--- Task material ---
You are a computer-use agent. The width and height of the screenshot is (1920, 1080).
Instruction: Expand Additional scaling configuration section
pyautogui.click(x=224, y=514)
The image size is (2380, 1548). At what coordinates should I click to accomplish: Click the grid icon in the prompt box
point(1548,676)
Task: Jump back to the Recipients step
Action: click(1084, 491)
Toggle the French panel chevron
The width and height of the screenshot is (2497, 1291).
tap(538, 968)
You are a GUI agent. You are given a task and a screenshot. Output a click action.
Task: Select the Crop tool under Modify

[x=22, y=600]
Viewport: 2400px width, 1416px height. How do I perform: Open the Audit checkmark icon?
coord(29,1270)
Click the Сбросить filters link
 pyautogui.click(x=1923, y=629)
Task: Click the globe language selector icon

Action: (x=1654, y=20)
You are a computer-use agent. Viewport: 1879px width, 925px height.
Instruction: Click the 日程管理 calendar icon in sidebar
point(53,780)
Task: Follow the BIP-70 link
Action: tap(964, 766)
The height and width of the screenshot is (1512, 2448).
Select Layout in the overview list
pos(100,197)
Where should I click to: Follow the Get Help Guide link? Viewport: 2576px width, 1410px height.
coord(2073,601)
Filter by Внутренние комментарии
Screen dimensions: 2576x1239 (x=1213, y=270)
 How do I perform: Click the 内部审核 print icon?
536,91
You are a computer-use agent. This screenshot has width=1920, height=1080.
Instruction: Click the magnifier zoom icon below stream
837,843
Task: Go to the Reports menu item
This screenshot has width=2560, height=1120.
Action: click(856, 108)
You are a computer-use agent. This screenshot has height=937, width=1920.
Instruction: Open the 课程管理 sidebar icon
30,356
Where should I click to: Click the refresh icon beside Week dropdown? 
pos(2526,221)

--- Your task ---
Go through the entries above and reproduce each one exactly.

--- Reply ---
You are a computer-use agent. The width and height of the screenshot is (1920, 1080).
Instruction: Expand Additional scaling configuration section
pyautogui.click(x=224, y=514)
The image size is (2380, 1548). At what coordinates should I click to accomplish: Click the grid icon in the prompt box
point(1548,676)
Task: Jump back to the Recipients step
Action: click(1084, 491)
Toggle the French panel chevron
The width and height of the screenshot is (2497, 1291).
tap(538, 968)
You are a GUI agent. You are given a task and a screenshot. Output a click action.
Task: Select the Crop tool under Modify

[x=22, y=600]
Viewport: 2400px width, 1416px height. How do I perform: Open the Audit checkmark icon?
coord(29,1270)
Click the Сбросить filters link
 pyautogui.click(x=1923, y=629)
Task: Click the globe language selector icon

Action: (x=1654, y=20)
You are a computer-use agent. Viewport: 1879px width, 925px height.
Instruction: Click the 日程管理 calendar icon in sidebar
point(53,780)
Task: Follow the BIP-70 link
Action: tap(964, 766)
The height and width of the screenshot is (1512, 2448).
Select Layout in the overview list
pos(100,197)
Where should I click to: Follow the Get Help Guide link? Viewport: 2576px width, 1410px height.
coord(2073,601)
Filter by Внутренние комментарии
Screen dimensions: 2576x1239 (x=1213, y=270)
 How do I perform: Click the 内部审核 print icon?
536,91
You are a computer-use agent. This screenshot has width=1920, height=1080.
Instruction: Click the magnifier zoom icon below stream
837,843
Task: Go to the Reports menu item
This screenshot has width=2560, height=1120.
Action: click(856, 108)
You are a computer-use agent. This screenshot has height=937, width=1920.
Instruction: Open the 课程管理 sidebar icon
30,356
Where should I click to: Click the refresh icon beside Week dropdown? 
pos(2526,221)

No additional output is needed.